4. Avoid certain areas
Cape Town is full of incredible areas, and in order to get the full scope of this world-class city, you should see as many of them as possible. It is relatively safe to explore areas like Green Point (home of Atlantic Point Backpackers — the best hostel in town), Sea Point (bagel sandwich at Kleinsky’s deli — mmm), and Camps Bay (sunset bevvies at Chinchilla rooftop for the win). There are many tourists at V&A Waterfront, and this area is safe to shop, dine, and stroll.
However, in other areas, it is advised to explore only in groups of four or more, or only during the day. The artsy neighbourhood of Woodstock is better explored with a reliable local guide such as Kiff Kombi Tours, as is District Six. Going with locals will help you know which parts are dodgier than others, as even if you keep your wits about you, it’s always a good idea to be with someone who knows the ins and outs of each area.
Partying on Long Street should never be approached unless travelling in a group. Even the tourist-centric neighbourhood of Bo-Kaap, while it is historically fascinating and an Instagrammer’s heaven, should be done with caution, due to recent incidents of crime.
South Africa’s recent history, during the apartheid period, forcibly divided the population both physically and socially based on their race. The country has been rebuilding and working on re-uniting its people since the practice ended in the early 1990s, but problems persist that will take more than a couple of decades to resolve. Inequalities are an ongoing struggle in South Africa, and many of its citizens will talk openly about the challenges they or their loved ones face.
As a result of this government-led segregation, many people are still living in impoverished areas known as townships. These are areas that are typically built on the outskirts of cities, and during apartheid, non-white people were forced to make these areas their home. There are tours that can show visitors around certain townships in order to educate them on how members of the population were forced to, and still do, live. Crime is statistically higher in the township areas and in general, they should not be entered without a trusted local or guide.
5. Party with caution
We would never dare to advise against partying in Cape Town. Sunsets here are a daily phenomenon and the city comes alive in a different way at night. Drinks are flowing in areas such as the trendy Kloof Street (check out Yours Truly, Tiger’s Milk, or Asoka), rooftops in V&A such as Radisson Red or Silo Hotel, or the open-air bars of Long Street such as SGT Pepper or Beerhouse (which locals love to hate, but can’t seem to stay away from).
There ain’t no party like a Cape Town party, but just make sure you are again, abiding by rule #1 – even when bar hopping between venues, make sure you are in a pack or just hop in a one-minute Uber. Keep your wits about you, don’t let things get out of control, never leave your drink unattended, and drink responsibly — but that’s a good practice anywhere on the globe.

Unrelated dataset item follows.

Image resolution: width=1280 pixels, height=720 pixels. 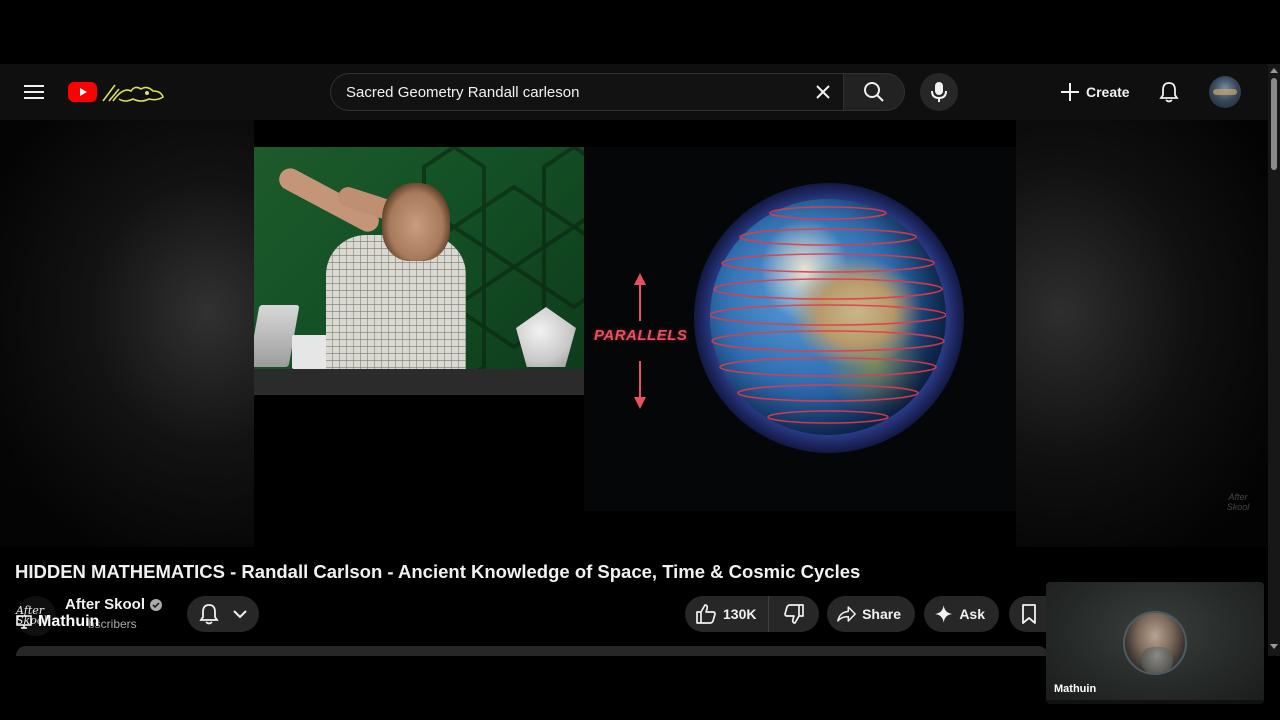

Nothing should stop you from having anything less than an epic, exhilarating, breathtaking time in Cape Town. When in doubt, ask around, go with a credible tour or a trusted group of travel buddies. And always trust your gut — if it doesn’t feel right, it probably isn’t.
If you abide by these rules, you will be taking the necessary precautions to make your experience the best that it can be. Cape Town is a spectacular place and we promise you will never want to leave!